§ **Приведённый текст**
*-*-*

Около выступления В. Н. Львова, сыгравшего роль той пружины, нажим которой приводит в действие весь аппарат и производит внезапный взрыв, скопилось, не без вины самого В. Н. Львова, очень много путаницы. Первый вопрос, который предстоит выяснить, — это вопрос о том, где этот взрыв был заготовлен: Корниловым в ставке или в Петрограде самим Керенским? Министр-председатель хотел представить дело так, что взрыв произведен Корниловым и что поручение Львова имело характер ультиматума, которого глава правительства не мог и не должен был принимать. «Совсем нет, — утверждает генерал Корнилов, прямо обвинявший Керенского «во лжи», — В. Н. Львов, прежде чем явиться парламентером от меня к Керенскому, явился парламентером от Керенского ко мне. И мое предложение было лишь ответом на предложение Керенского. Точнее говоря, это был сделанный мной выбор из нескольких предложений, между которыми Керенский предоставил мне право выбирать».
Загадка разрешается тем, что В. Н. Львов оказался вовсе не простым парламентером от Керенского к Корнилову и обратно. Он поставил себе свою собственную политическую цель — по возможности предупредить кровавое столкновение и заменить грозивший переворот простой сменой правительства с согласия сторон. Добиваясь этого согласия, он передавал Керенскому и Корнилову свой план как их собственный. Корнилова он ввел этим в заблуждение о пределах уступчивости Керенского, а Керенского, более пугливого и подозрительного, окончательно убедил, что тут налицо тот самый «заговор», руководителей которого он так долго искал.
О своей роли в переговорах 22-26 августа В. Н. Львову пришлось давать показания перед следственной комиссией. Эти показания чрезвычайно запутанны и противоречивы. До известной степени их можно проверить по показаниям Керенского и Корнилова. Но гораздо более полно и откровенно В. Н. Львов рассказал весь этот эпизод в тех воспоминаниях, на которые мы уже ссылались. Эти воспоминания восполняют много пробелов в данных следствия и бросают на события дополнительный свет, ни в чем существенном не расходясь при этом с известными ранее данными.

*-*-*

§ **Представленные данные**
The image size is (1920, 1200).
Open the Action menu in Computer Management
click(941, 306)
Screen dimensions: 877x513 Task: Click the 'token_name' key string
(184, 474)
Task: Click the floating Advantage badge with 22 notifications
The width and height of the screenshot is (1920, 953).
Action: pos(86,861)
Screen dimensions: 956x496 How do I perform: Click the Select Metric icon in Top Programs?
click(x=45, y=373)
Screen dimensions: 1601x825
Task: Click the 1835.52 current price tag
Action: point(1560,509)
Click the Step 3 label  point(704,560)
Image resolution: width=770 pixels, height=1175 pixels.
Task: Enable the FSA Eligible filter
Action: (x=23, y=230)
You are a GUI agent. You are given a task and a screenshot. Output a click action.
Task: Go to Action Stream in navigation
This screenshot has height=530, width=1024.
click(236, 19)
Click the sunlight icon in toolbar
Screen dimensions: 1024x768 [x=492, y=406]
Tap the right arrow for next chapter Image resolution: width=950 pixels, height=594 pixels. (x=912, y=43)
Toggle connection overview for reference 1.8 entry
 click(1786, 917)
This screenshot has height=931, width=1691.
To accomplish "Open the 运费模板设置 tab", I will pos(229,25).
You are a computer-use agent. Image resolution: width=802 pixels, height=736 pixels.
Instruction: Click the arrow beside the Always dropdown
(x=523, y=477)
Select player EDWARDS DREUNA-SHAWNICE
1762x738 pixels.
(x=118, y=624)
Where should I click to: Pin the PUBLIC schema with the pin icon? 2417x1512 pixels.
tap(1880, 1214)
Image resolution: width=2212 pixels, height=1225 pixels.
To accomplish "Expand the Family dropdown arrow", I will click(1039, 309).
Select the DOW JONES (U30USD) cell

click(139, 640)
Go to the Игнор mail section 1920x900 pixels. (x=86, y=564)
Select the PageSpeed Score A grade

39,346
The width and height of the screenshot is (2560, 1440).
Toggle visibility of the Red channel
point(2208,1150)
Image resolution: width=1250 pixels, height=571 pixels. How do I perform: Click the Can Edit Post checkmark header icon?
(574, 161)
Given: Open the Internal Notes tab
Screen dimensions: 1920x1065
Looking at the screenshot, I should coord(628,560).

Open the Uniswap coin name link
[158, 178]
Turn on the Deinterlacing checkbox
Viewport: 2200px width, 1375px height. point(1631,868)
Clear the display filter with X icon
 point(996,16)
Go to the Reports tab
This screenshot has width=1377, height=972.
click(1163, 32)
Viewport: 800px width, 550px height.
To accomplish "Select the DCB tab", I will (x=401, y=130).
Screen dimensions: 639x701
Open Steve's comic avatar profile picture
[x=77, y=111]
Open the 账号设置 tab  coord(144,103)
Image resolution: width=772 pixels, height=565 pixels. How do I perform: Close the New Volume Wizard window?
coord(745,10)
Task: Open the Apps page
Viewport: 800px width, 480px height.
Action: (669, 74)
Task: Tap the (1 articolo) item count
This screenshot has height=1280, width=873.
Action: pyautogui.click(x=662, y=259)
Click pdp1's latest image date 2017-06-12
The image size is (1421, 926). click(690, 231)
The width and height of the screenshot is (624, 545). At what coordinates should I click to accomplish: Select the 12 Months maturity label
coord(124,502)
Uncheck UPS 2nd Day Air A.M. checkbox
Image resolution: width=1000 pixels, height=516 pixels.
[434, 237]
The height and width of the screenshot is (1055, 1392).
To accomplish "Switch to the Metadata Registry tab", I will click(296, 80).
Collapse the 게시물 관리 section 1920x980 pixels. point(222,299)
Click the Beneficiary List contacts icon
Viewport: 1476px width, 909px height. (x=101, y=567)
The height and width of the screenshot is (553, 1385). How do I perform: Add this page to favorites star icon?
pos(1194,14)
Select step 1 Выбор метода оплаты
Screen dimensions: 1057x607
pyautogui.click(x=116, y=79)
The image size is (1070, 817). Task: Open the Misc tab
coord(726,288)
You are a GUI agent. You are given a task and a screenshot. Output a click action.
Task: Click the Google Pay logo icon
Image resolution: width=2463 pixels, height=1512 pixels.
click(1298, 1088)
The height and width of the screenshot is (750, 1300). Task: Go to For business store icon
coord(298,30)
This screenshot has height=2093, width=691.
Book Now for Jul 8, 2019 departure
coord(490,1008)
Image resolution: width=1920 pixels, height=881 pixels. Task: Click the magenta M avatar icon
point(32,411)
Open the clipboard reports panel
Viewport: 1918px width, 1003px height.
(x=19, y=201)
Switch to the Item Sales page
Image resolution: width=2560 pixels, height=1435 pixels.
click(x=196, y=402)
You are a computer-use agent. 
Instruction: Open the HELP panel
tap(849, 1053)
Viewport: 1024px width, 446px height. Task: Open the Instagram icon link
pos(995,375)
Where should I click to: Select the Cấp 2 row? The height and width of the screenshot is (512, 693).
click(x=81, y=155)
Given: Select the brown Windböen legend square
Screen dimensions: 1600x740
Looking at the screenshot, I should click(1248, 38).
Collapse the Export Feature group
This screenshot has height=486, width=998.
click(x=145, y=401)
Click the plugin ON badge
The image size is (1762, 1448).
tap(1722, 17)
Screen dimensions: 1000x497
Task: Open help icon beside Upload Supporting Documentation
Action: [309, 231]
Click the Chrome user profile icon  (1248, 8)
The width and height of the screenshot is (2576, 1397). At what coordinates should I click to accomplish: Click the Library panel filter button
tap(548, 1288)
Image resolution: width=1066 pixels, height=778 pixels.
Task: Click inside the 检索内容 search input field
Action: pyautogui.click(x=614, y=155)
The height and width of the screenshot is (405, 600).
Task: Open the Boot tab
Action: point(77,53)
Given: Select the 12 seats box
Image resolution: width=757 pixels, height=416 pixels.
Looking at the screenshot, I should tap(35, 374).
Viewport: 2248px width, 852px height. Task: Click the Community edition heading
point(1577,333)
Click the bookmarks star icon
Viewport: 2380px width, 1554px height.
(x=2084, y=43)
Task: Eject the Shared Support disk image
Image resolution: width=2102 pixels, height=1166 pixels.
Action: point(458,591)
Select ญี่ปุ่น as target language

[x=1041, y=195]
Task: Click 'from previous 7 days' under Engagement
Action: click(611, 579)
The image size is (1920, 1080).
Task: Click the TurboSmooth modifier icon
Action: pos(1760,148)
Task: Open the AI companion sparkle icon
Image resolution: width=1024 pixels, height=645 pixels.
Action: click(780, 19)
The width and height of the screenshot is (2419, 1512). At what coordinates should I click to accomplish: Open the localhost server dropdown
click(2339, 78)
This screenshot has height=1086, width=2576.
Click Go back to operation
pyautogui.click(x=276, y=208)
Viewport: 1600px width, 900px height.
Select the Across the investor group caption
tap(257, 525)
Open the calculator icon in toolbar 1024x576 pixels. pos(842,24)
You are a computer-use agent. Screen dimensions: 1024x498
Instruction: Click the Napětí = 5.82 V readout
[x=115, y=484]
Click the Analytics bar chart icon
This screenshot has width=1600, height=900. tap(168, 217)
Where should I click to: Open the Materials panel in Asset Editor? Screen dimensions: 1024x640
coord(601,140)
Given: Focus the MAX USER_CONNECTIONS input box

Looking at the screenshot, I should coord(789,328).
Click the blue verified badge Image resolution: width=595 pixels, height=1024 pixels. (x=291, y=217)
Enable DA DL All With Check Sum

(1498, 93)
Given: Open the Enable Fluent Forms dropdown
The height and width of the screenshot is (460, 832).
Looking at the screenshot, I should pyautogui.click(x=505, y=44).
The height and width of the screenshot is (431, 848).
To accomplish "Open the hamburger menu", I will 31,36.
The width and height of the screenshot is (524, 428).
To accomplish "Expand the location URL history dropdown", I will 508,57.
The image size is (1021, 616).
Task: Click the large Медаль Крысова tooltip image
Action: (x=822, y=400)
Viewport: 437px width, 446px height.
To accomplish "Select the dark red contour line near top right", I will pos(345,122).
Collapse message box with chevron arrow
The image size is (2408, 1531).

*-*-*

§ **Вопросы и задания**
1. Воспроизведите дословно часть текста о В. Н. Львове от слов «О своей роли» до слов «известными ранее данными.».
2. Изложите суть текста о В. Н. Львове в двух предложениях.
3. Какую собственную политическую цель поставил себе В. Н. Львов, согласно тексту о нем?

§ **Ответы к заданиям**
1.
О своей роли в переговорах 22-26 августа В. Н. Львову пришлось давать показания перед следственной комиссией. Эти показания чрезвычайно запутанны и противоречивы. До известной степени их можно проверить по показаниям Керенского и Корнилова. Но гораздо более полно и откровенно В. Н. Львов рассказал весь этот эпизод в тех воспоминаниях, на которые мы уже ссылались. Эти воспоминания восполняют много пробелов в данных следствия и бросают на события дополнительный свет, ни в чем существенном не расходясь при этом с известными ранее данными.

2. В. Н. Львов оказался не простым парламентером между Керенским и Корниловым: он добивался собственной цели — предупредить кровавое столкновение и заменить грозивший переворот сменой правительства с согласия сторон, выдавая свой план каждому из них за его собственный. Этим он ввел Корнилова в заблуждение о пределах уступчивости Керенского, а Керенского убедил в существовании заговора; позднее Львов дал об этом запутанные показания следственной комиссии, но гораздо полнее рассказал эпизод в своих воспоминаниях.

3. Предупредить кровавое столкновение и заменить грозивший переворот простой сменой правительства с согласия сторон.